LoRA with quantization: `micro_batch_size` effect on memory footprint
[!Important] These are just quick tests with a single model on a single graphics card, so take it with a grain of salt. Nevertheless, this issue is worth discussing in my opinion.
Hi there 👋
I'm still not confident that the quantization works properly, so I decided to do quick tests with a small model just to see how much we can gain in memory footprint with and without quantization.
During experiments, I noticed a somewhat weird behavior: with a smaller micro_batch_size (1 or 2) the gain is bigger than with the default micro_batch_size of 4. In my head, I can explain it with the size of activations that outweighs quantization effect (though still doubtful). What I cannot explain is that with the micro_batch_size larger than the default value of 4 the memory footprint might be even larger than without using quantization.
All ran with Pythia-70m, precision 16-mixed, quantization bnb.nf4 and default parameters apart from micro_batch_size.
| Micro BatchSize | Cuda allocated | Cuda_allocated $_{quantized}$ | nvidia-smi | nvidia-smi $_{quantized}$ | Card |
|---|---|---|---|---|---|
| 1 | 1.37 | 0.80 | 1.63 | 0.96 | T4 |
| 2 | 1.92 | 1.42 | 2.04 | 1.73 | T4 |
| 4 | 3.04 | 2.69 | 3.93 | 3.26 | T4 |
| 8 | 5.29 | 5.23 | 7.93 | 7.78 | T4 |
| 16 | 9.79 | 10.32 | 11.304 | 10.407 | T4 |
| 32 | 18.77 | 20.49 | 19.217 | 20.62 | A10G |
Don't know who will be assigned to this task, so here is a list of steps that I would do:
- [ ] Sanity check with different models/precisions/graphic cards
- [ ] Comparison with Higgingface implementation of QLoRA
- [ ] Memory profiling with PyTorch Profiler
If no one thinks that this is urgent (or that it's even an issue) I'll work on it after I finish #461, maybe I'll do memory profiling.
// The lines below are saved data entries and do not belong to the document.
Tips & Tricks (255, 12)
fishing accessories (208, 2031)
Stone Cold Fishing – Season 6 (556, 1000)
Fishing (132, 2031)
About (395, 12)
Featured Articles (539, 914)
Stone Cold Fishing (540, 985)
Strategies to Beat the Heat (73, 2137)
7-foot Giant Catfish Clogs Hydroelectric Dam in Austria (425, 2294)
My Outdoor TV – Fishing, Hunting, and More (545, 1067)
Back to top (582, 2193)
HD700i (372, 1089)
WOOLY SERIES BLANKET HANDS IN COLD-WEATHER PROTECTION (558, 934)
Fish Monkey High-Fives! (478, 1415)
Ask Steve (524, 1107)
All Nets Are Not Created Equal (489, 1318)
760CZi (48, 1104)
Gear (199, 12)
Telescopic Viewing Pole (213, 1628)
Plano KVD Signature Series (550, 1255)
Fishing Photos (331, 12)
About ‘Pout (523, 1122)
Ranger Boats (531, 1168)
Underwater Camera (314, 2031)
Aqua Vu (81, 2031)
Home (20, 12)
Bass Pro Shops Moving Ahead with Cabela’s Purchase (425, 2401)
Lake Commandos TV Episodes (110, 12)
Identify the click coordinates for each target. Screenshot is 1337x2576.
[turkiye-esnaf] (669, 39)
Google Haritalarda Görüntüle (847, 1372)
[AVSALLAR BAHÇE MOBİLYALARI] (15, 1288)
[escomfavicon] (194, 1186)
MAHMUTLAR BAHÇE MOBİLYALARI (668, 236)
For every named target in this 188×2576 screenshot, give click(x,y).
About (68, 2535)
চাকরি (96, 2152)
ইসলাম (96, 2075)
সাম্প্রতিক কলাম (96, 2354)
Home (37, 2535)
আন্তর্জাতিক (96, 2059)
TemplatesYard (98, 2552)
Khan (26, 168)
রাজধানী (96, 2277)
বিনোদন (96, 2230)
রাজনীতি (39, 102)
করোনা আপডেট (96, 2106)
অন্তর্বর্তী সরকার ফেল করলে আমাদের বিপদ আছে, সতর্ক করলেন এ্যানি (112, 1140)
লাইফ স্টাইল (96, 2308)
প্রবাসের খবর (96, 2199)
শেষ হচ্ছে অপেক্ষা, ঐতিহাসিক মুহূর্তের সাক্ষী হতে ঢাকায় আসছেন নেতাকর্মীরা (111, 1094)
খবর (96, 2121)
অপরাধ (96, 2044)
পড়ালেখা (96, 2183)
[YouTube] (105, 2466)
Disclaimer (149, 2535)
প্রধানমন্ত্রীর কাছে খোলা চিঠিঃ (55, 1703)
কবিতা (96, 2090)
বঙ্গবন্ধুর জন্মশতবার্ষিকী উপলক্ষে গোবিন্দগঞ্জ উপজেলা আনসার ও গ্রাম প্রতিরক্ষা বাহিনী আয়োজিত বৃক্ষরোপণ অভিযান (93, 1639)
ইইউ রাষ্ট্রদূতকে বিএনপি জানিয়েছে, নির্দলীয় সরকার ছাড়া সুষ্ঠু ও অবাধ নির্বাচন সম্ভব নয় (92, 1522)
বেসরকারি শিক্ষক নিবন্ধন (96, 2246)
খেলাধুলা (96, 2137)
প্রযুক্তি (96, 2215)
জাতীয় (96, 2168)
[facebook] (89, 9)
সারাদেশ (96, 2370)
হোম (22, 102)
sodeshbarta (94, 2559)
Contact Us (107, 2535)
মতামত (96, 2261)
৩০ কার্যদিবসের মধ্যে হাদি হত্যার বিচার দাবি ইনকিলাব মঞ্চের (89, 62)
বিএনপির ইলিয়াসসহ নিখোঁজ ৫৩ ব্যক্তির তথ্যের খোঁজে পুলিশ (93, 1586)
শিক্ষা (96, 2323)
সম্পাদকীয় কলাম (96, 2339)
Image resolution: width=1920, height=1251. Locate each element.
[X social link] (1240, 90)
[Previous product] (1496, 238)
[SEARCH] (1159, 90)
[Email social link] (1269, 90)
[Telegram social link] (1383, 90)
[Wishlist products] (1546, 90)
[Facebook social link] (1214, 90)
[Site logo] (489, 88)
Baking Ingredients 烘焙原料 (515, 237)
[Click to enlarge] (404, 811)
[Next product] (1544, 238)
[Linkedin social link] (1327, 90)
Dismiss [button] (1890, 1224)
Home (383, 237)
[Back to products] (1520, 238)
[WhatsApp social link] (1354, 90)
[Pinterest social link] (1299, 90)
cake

Interesting, thanks for the anAlysis @Andrei-Aksionov . It's quite weird that QLoRA becomes worse for large microbatch sizes.
I think this may potentially be related to #477 where a similar problem occurs with longer context sizes. It's worth investigating this further imho. We should maybe test some non Lit-GPT implementation to see whether it's a Lit-GPT specific issue or a bitsandbytes issue.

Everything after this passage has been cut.